WHEN YOU LOOK AT THEM, YOU CAN'T SEE THE OTHER PEOPLE AROUND YOU, ALL YOU SEE IS HER.

.FOUR.:

YOU START LISTENING TO THEIR FAVOURITE BANDS

.THREE.:

THEY'RE ALL YOU THINK ABOUT.

.TWO.:

YOU GET HIGH JUST FROM THEIR SCENT.

.ONE.:

YOU WOULD DO ANYTHING FOR THEM, OR ANYTHING TO SEE THEM.

WHILE READING THIS, THERE WAS ONE PERSON ON YOUR MIND THE WHOLE TIME...

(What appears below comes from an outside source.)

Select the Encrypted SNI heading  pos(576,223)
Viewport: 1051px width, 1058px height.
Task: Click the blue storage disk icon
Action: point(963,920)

By the end I'm hyperventilating. Damn Chris and his great sense of timing. Just when I had convinced myself that I didn't like her. Ten signs of liking someone. Damnit. I hit my head on the table in the classic male response.

'Nate,' James opens the door just as I raise my head from the table, shaking his head and laughing at me. 'Bea and Rod are here.'

He all but runs down the stairs like an excited child on Christmas awaiting his presents and I follow him. Rod and Bea have just come back from India. They share presents, adventures and photos, enjoying telling their stories the whole while.

'So,' Bea says once dinner's over and we've cleared up the plates. 'I have an offer for you my dear.' She takes Rod's hand and glances over at me.

'We were thinking that since we've just had an adventure with James, we should definitely have an adventure with you.' I smile, liking where this is heading. 'We just so happen to be going to England during your holidays… Want to come?'

I laugh and give them both a huge hug.